Despite stringent fiscal and monetary measures, inflation remains above 10%, though it showed signs of easing in December 2024 and January 2025, mainly due to a decline in food inflation. BB is targeting an inflation range of 7–8% in the near term. According to a study conducted by Business Initiative Leading Development (BUILD), the supply side remains undisciplined, with extortionists dominating operations at the field level. In the existing supply chain, only 8–9 entities control the import supply of consumption goods, creating an oligopoly market structure. High interest rates increase production costs, while 42% of the economy remains informal (Economic Survey, 2024). Recent amendments to VAT and SD policy further complicate the scenario. Coordination among the National Board of Revenue (NBR), law enforcement agencies, and BB must be strengthened. The role of the Competition Commission is not visible in addressing market anomalies.
To control inflation, BB has decided to keep the policy rate at 10%, with corresponding adjustments to the Standing Lending Facility (SLF) at 11.5% and the Standing Deposit Facility (SDF) at 8.5%, establishing a policy rate corridor of ±150 basis points. The spread rate by BB translates into a higher spread rate for commercial banks and other financial institutions, which currently stands at approximately 6%. Compared with other developing countries, the spread rate could be reduced gradually.

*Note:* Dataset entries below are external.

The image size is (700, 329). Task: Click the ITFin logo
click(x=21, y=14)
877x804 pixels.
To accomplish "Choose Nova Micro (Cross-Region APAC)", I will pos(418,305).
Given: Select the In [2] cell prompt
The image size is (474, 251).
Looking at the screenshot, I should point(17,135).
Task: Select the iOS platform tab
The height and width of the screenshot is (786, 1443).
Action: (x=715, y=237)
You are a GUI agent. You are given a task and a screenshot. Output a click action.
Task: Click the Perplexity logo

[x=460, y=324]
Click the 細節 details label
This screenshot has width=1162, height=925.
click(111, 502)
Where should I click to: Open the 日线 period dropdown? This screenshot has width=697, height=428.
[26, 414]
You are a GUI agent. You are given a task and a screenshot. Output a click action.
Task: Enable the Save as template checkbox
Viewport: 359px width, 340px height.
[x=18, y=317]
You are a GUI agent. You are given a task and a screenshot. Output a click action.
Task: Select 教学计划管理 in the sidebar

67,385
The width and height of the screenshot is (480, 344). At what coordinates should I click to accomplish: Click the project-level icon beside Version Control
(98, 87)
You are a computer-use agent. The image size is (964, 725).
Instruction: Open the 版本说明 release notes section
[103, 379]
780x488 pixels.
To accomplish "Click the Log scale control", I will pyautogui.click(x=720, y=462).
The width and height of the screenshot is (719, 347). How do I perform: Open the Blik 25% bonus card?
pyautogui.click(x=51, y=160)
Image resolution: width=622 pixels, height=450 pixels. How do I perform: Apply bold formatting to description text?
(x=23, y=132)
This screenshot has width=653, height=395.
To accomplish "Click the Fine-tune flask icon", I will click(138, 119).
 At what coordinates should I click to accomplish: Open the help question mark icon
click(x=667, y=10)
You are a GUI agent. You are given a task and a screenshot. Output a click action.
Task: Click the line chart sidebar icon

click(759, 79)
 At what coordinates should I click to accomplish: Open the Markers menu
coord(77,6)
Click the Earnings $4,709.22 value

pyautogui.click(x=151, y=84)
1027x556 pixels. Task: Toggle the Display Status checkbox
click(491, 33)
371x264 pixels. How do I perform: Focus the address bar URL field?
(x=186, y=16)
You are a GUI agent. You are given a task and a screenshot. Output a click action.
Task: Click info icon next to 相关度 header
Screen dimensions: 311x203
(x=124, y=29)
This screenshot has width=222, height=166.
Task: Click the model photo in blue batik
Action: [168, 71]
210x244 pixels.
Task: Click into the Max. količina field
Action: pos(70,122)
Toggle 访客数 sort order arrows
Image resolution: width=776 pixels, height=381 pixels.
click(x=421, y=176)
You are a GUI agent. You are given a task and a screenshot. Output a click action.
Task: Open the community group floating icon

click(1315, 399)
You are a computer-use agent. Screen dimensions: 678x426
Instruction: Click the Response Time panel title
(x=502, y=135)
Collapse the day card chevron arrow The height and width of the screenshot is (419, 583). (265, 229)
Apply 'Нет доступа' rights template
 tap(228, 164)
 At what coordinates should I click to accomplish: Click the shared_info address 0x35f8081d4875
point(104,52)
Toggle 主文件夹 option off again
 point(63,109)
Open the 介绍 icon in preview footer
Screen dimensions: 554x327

BB manages the foreign exchange market through a crawling peg exchange rate mechanism. It has ceased intervening in the inter-bank market to stabilise the exchange rate, aiming to boost remittance inflows and exports. However, trading in the spot market under the crawling peg mechanism is not viable for banks due to the fixed rate, which is lower than other rates as they trade through cross-country currencies. Bangladesh now uses six different types of currencies for bilateral trade and other inflows and outflows of foreign currencies. A specific, currency-wise targeted trade volume could help BB understand the demand-supply mechanism and better control exchange rates for different currencies.
The negative growth of BB’s net foreign assets (NFA), which have dropped by 15.7%, is primarily due to debt service payments. Borrowing may reach up to BDT 1.5 trillion, compared to the revised BDT 990 billion, due to a shortfall in revenue amounting to BDT 580 billion in H1FY25, according to NBR data. Local-source deficit financing will be critical, as the deposit scenario in the banking sector shows negative signs. The MPS has not provided any direction in this regard. BB could announce a unique scheme for a specific duration with attractive incentives to attract idle deposits.
Moreover, private sector credit growth (7.3%) is below the projected growth (9.8%), leading to lower productivity rates, as reported by the Bangladesh Bureau of Statistics (BBS). Industrial growth, which was 8.22% in the first quarter of 2023–24, reduced to 2.13% in the first quarter of 2024–25 (July–October). The trend in capital machinery imports shows a decline of 25.1%, amounting to USD 1.03 billion as of November 2024 compared to the previous fiscal year, indicating that the investment scenario is not gaining the expected momentum. The employment situation requires a robust strategy.
The private sector expected a lower interest rate for obtaining loans from banks for existing and new investments. Keeping the policy rate at 10% could result in higher production costs, increasing the cost of raw material imports, wages, and machinery, inducing policy-driven inflation. This contradicts the strategy to reduce inflation. A high policy rate alone cannot contain inflation; other factors, such as supply-side constraints and eroded depositor confidence, must be addressed. BB should consider these factors to ensure perfect economic competition and good governance through coordinated efforts.